Polskie winyle! Opinie?
- Robert007Lenert
- Posty: 1521
- Rejestracja: 23 lis 2011, 12:49
- Kontakt:
Polskie winyle! Opinie?
Ja rodzime winyle w 99% kupowalem jako nowe w slepie w roku wydania, badz w roku wznowienia. Jestem ich pierwszym i jedynym wlascicielem. Dbam o nie, wiec mimo , ze wiele z nich ma 30 i wiecej lat sa w stanie nie gorszym niz EX+, Z ich jakoscia techniczna/jakoscia tloczenia/ bylo roznie w zaleznosci od wytworni i lat wydania. Wczesne Polskie Nagrania zwykle bardzo Ok, potem juz gorzej, Pronit..raczej srednio, Tonpress i Wifon dobry z plusem /niezle jakosciowo okladki ponoc robione w Czechoslowacji/, Poljazz niezle tloczyl, natomiast karton na okladki czesto dosyc szmatlawy, chyba, ze plyta licencyjna /wtedy trafialo sie niezle/ Polton ...bywalo raz tak raz tak /loteria/, Arston zwykle ok... hmmm jeszcze MJM... bylo przyzwoicie. No do jakosci niemieckiego ECM oczywiscie wszystkim brakuje, ale to szpica.
-
- Posty: 4157
- Rejestracja: 25 maja 2011, 22:18
- Lokalizacja: K-ków
Polskie winyle!
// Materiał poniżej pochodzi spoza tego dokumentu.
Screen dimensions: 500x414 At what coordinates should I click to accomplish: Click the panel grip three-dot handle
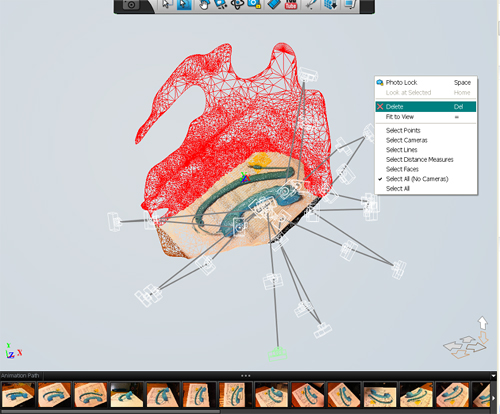pos(246,376)
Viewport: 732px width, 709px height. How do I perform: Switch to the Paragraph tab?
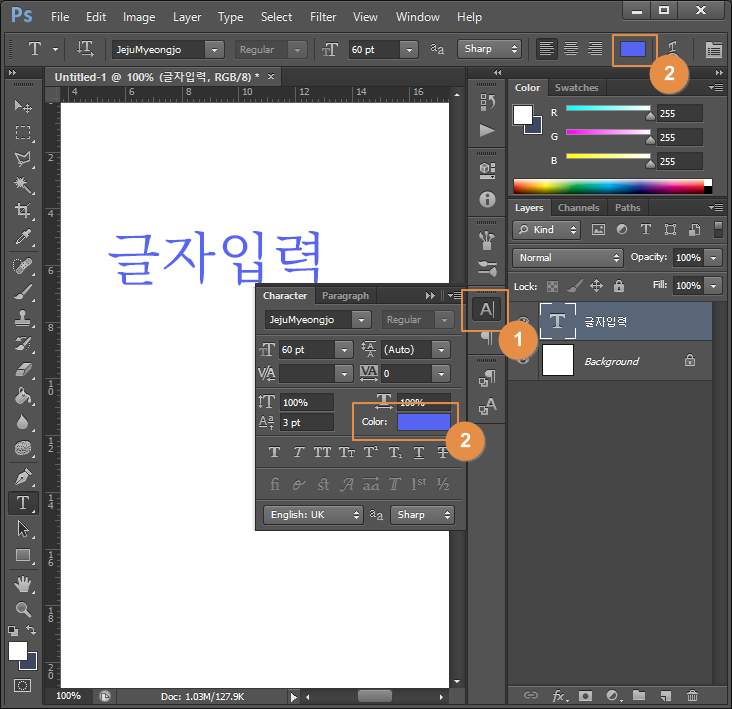click(345, 296)
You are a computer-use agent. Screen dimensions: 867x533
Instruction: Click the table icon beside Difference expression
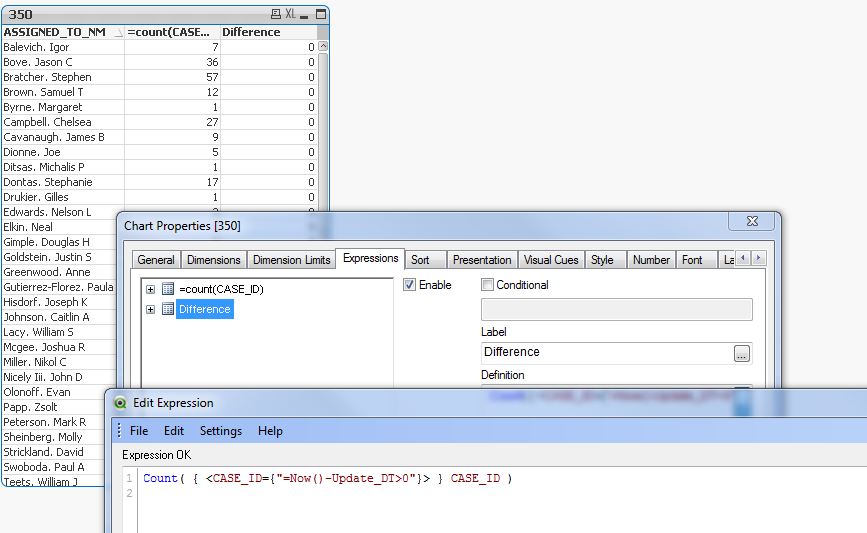pyautogui.click(x=168, y=309)
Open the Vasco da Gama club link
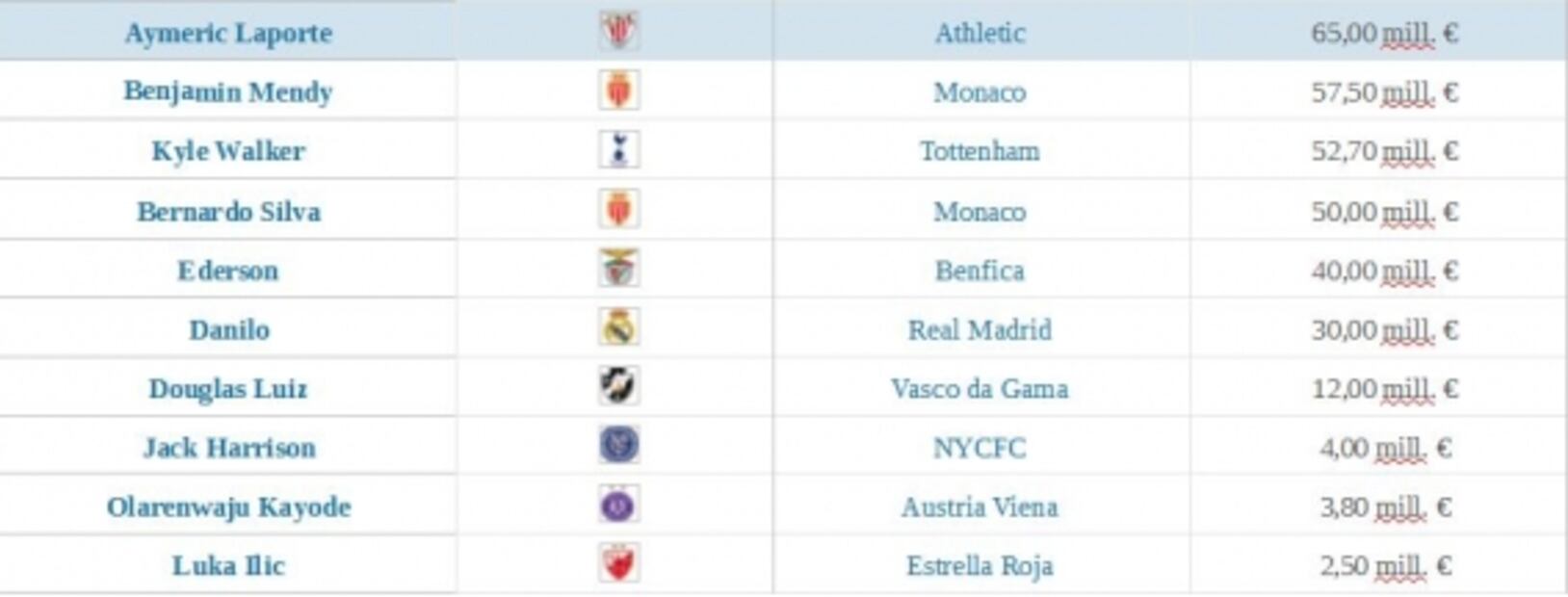 [x=980, y=389]
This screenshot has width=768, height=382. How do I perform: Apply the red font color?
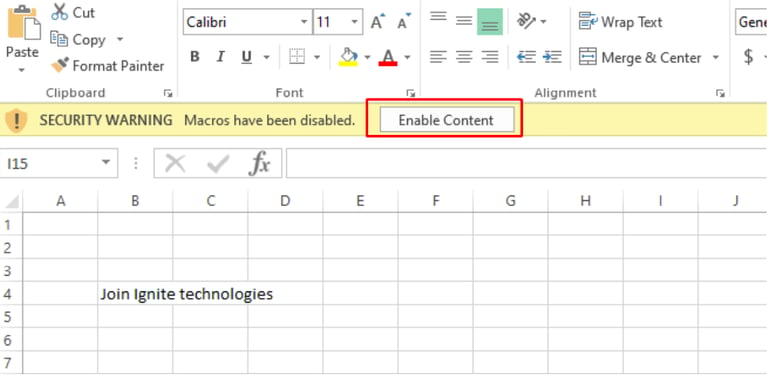(388, 57)
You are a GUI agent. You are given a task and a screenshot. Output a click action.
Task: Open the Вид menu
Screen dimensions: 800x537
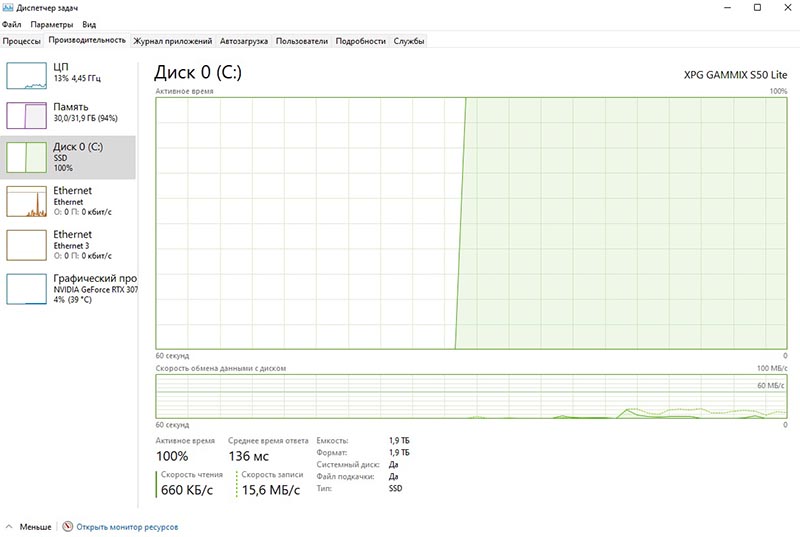click(89, 24)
Opinie?
"Blues" Breakoutu bardzo dobry, na tomiast "NOL" Breakoutu FATALNY- nic nie brzmiPePe pisze:Ja również sądzę, że "Blues" Breakoutu to naprawdę bardzo dobrze brzmiąca płyta. Inną taką polską pozycją którą, jak sądzę, można by bez kompleksów pokazać na zachodzie jest tzw

A "czarna płyta" Brygady Kryzys; jako odpowiedź na "Sex Pistols"
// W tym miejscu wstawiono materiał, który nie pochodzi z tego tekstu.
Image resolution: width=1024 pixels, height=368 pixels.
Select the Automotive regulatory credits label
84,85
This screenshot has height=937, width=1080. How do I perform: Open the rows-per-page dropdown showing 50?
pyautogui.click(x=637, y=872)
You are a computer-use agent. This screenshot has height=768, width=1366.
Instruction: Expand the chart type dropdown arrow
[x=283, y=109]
To były "niezłe" czasy dla polskiego winylu (i nie tylko- Gierek trochę kasy "dostał z Zachodu")Greegoory pisze:podoba mi się też płyta SBB - SBB (live) z roku 1974

-
- Posty: 42
- Rejestracja: 13 gru 2017, 13:17
Re: Polskie winyle! Opinie?
Bardzo interesuje mnie muzyka polska z lat 70/80 i jestem niejako zmuszony do słuchania oryginalnych płyt tych wspaniałych artystów sprzed lat. Zazwyczaj reedycji na CD nie ma, albo są dźwiękową porażką na tyle, że już wolę słuchać starych płyt.
Najgorsze wrażenie zrobiły na mnie płyty Pronitu. Szkoda, bo mam wśród nich dużo ulubionych... Często po prostu niedomagają dźwiękowo; jedne dziwnie ciche i bez wyrazu, drugie skandalicznie głośne, w innych przesadzono z górą, w kolejnych prawie jej brak. Czasem wpadnie jakiś zepsuty sybilant... miód na uszy (zwłaszcza, kiedy brzmi tak prawie cała płyta)
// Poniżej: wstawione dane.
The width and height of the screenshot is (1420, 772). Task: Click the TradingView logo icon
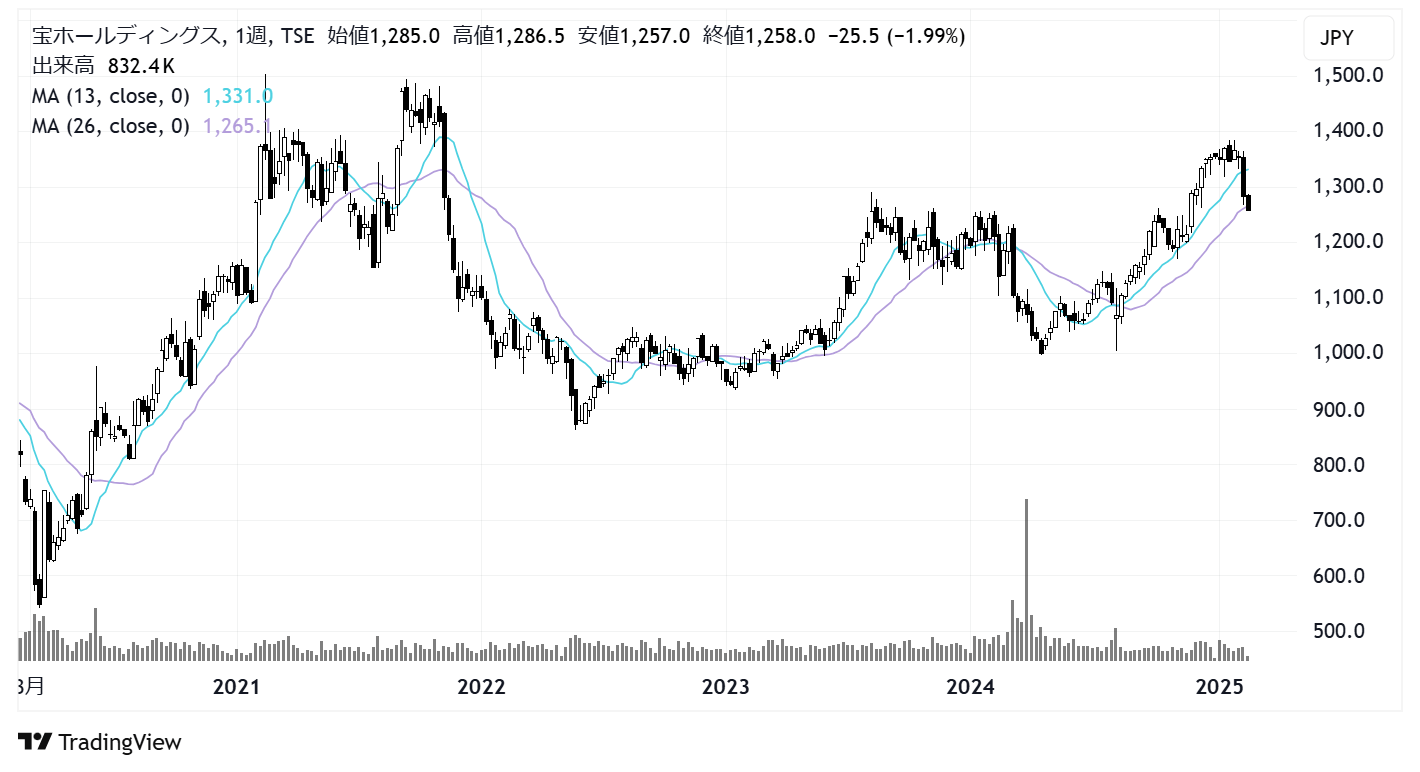click(x=35, y=742)
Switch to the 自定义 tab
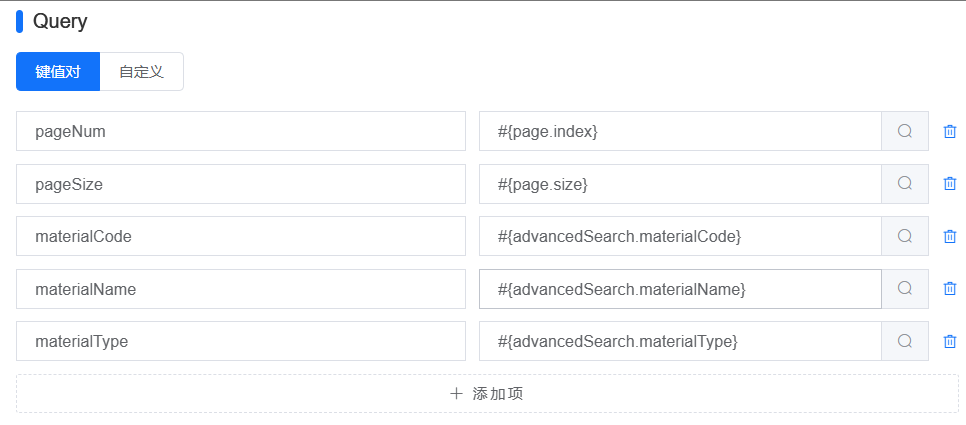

Do tego raczej marna jakość okładek, a wisienką na winylowym torcie jest niecentryczność takich płyt. Dźwięk chwieje się czasem jak pijany, zwłaszcza przy mniej audiofilskim sprzęcie. W najgorszym przypadku zauważyłem odchylenie rzędu kilku milimetrów, może nawet 4-5... tragedia!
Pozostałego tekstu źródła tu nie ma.